You don’t think about those activities when you do them.
You just do them.
How many times have you driven to a place and arrived without any recollection of how you got there?
That’s automation.
Now imagine for a moment that you’ve been persuaded to drive more mindfully. So you try to force your mind to be in the present, and control every aspect of your actions.
You turn the wheel mindfully.
You shift the gears mindfully.
And you step on the gas mindfully.
That’ll create an impossible situation.
You can’t drive if you have to pay attention to every mundane detail of your execution.
In these and many other skills, the only way to do them is mindlessly.
Martial artists understand this state and they call it “no-mind.”
The goal for most martial artists is to reach that place of total automation where thought and actions occur together.
Someone throws a punch at you and you’re able to instantly respond with a counter action. No thought processes involved, just pure automation.
That’s mindlessness.
I recently read ‘The Power of Mindful Learning’ by Harvard professor Dr. Ellen Langer, who has latched onto the mindfulness bandwagon.
She gave the example of meeting a cab driver in Singapore who happened to give her a wrong answer to her question about Singapore.
Her immediate conclusion, that he was just mindlessly regurgitating facts, and getting them wrong because he wasn’t thinking, one strike against mindless spouting.
But perhaps the cab driver was tired. Perhaps he didn’t think it was important. Perhaps he just made up the answer because he wanted her to stop talking.
There could be a million reasons why he gave her a wrong answer, but she jumped immediately to her preconceived conclusion.
She gave another example, of learning to play tennis and learning all the moves by rote, and then seeing a real tennis pro, and becoming disenchanted because the pro was not using any of the moves she had learned.
This latter example is an example of academic thinking gone wild.
Here she was, a beginner who had barely begun to learn to play tennis, and she was expecting a pro to play like her.
Enough polemics.
There’s one more aspect to repetitive practice that is often overlooked and that provides a key to how we learn through repetition.
When we repeat a task, we may think we’re doing it exactly the same way every time, but the truth is, that’s humanly impossible.
There will always be some small variations in how we do it.
Perhaps it’s in our finger placement, perhaps it’s in the way we attack the strings.
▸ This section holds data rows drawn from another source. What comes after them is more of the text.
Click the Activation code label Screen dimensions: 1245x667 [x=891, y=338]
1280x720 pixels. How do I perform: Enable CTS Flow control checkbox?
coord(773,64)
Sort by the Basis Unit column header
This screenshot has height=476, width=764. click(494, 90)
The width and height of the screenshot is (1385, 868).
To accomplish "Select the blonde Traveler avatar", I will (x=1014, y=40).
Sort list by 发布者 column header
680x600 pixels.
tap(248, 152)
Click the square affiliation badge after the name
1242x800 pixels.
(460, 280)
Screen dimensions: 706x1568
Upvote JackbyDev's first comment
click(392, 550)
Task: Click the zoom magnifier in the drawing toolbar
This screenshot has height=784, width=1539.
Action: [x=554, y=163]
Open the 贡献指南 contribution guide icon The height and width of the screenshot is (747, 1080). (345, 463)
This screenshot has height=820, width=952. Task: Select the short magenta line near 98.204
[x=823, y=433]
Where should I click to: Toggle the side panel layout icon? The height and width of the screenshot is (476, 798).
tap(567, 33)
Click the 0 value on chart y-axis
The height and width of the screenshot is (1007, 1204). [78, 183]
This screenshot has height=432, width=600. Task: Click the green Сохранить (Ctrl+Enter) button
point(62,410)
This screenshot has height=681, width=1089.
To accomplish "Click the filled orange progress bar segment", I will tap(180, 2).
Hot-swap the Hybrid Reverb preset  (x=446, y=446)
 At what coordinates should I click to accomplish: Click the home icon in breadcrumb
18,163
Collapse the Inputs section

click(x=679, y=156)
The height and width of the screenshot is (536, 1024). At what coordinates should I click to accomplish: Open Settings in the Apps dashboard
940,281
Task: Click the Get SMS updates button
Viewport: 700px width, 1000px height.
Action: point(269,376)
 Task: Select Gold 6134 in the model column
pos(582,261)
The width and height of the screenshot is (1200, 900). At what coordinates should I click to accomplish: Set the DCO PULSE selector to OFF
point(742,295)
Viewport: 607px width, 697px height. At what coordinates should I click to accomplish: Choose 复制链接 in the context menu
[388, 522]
There’re an infinite number of ways to perform a task.
So even if you think you’re doing it exactly the same way every time, your body could be doing it differently each time.
And eventually, one of these small unintentional variations will turn out to be the key that unlocks the door to a breakthrough.
When I first learned to play rest-strokes, I had no idea how to do it. I just did it as best as I could, like a free-stroke, but it felt clumsy and insecure.
I persisted and kept on practicing. And then one day, it suddenly felt easier and I found my speed had increased dramatically.
On closer examination, I found I had unintentionally tilted my hand to the left that day and that had made all the difference.
That’s the kind of happy accidents that occur all the time in practice.
You just keep on doing it and eventually the solution will reveal itself to you.
You may have heard of that infinite monkey theorem.
If you give a monkey a typewriter and let it type for eternity; it will eventually produce the Encyclopedia Britannica.
Because sooner or later, he will arrive at all the possible ways to arrange the letters of the alphabet.
It’s the same thing with practice.
If you do something over and over, sooner or later you will figure out all the different possible ways to do that task and you’ll find the one that works the best.
Repetition is central to that process of discovery.